Friday, 12 March 2010

David Kidney: Looking Good

Meeting with David Kidney was a great opportunity for us, the Copenhagen 4, to tell The Under Secretary of State for Energy and Climate change about our experiences in Copenhagen. Incidentally, is was also a marvellous opportunity to see inside the Houses of Parliament, in the ‘canteen’ – if I can call it that with oak panelling and the iconic green leather of the House of Commons, anyway, let’s just say it was a far cry from my school canteen! our meeting was informal but informative. I left the meeting feeling both positive and reassured that out government really does want to listen to us. It was also great to know that Kidney had read the manifesto from the Children’s Climate Forum – ‘What’s up COP?’ and agreed with all that was outlined, saying it was ‘fantastic’ how we had looked at adaptation as well as mitigation.
From our meeting we were hoping to share all that we had gained from the forum, especially how all the delegates came together with the goal of trying to safeguard the planet for future generations- not out of self-interest.
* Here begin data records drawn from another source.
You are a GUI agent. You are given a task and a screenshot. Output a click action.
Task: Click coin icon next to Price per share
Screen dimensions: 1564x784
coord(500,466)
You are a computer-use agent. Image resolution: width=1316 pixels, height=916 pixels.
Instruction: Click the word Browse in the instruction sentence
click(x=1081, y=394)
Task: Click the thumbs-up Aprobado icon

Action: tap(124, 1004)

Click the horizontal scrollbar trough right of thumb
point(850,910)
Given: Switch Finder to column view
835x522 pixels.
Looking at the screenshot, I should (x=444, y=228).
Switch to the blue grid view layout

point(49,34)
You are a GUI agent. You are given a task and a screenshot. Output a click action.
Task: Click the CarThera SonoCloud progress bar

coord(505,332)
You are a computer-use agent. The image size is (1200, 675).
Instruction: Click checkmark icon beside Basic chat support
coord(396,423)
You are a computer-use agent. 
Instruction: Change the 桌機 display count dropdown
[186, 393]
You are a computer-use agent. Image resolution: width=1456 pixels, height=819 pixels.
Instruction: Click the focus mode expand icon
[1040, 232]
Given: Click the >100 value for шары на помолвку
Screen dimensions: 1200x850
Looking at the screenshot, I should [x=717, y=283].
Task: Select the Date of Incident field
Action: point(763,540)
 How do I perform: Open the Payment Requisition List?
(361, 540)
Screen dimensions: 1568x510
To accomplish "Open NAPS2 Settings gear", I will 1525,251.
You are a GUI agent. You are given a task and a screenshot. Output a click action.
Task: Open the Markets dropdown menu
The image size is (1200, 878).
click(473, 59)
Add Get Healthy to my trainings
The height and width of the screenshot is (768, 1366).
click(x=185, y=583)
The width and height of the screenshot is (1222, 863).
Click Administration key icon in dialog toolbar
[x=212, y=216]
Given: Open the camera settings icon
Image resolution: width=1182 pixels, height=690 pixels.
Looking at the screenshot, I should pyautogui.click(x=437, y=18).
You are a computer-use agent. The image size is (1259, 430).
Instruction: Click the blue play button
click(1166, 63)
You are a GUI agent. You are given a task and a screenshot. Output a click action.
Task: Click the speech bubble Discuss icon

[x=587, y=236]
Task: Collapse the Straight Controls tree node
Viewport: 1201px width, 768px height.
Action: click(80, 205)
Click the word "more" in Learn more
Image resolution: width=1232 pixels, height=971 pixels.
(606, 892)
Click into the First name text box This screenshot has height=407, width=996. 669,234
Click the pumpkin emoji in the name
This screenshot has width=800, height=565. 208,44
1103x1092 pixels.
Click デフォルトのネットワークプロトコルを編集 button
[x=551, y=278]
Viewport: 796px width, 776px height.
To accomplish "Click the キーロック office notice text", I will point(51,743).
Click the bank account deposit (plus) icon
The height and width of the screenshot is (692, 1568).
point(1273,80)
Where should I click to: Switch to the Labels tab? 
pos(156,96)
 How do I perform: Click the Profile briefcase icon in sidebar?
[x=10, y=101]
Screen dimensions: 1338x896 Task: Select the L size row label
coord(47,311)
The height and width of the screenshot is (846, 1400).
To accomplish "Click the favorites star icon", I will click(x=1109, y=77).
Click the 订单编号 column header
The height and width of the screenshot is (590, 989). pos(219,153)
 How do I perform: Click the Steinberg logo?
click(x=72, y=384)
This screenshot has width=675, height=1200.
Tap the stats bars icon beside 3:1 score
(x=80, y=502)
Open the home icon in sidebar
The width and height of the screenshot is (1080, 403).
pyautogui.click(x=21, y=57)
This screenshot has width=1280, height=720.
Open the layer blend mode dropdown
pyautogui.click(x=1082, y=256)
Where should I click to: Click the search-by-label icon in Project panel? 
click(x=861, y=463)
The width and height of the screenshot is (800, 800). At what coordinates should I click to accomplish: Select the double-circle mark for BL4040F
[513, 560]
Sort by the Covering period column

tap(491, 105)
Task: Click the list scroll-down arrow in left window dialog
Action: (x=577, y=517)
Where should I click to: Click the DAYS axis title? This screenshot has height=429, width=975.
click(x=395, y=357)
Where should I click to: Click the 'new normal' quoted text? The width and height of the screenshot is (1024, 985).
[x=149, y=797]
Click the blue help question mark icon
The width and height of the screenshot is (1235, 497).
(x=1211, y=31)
Kidney was pleased by this and said how he felt that politicians had a thing or two to learn from us- something that Kidney assured us he would feed back to Ed Milliband, Secretary of State for Energy and Climate Change.

The main points of discussion from our meeting were:

  • The role of civil society, maintaining the momentum built in the run up to COP15, ensuring Mexico delivers all that was promised of Copenhagen.
  • The role of young people in the Climate Debate and the example of global co-operation they set at the Children’s Climate Forum in Copenhagen.
  • The DECC, Department of Energy and Climate Change Youth Panel; Luke, Katie and Kidney came straight from sitting on the panel to the meeting. The plan being to get a panel set up and cemented before the general election.
  • The Robin Hood Tax (click to support)- this was something Kidney supported, his only concern being that the funds gathered would be allocated to too many projects, one of these being Climate Change.
  • Climate scepticism, Kidney reassured us that while there will always be criticism the government is trying to promote greater transparency from scientific bodies to help reassure the public that climate change is a very real danger that is imperative we deal with.

    Overall, Kidney’s message was that of a positive one and that by the time we come to Mexico the World should be in a much stronger place to reach a legally binding consensus. Additionally, ever since December more and more countries have been signing up to the Copenhagen Accord- showing political willingness and progress.

    The message is: We must continue to lobby, campaign and overcome climate change scepticism but things are starting to look up. We must keeping going. We must keep believing.

'Make the change- show that you care'.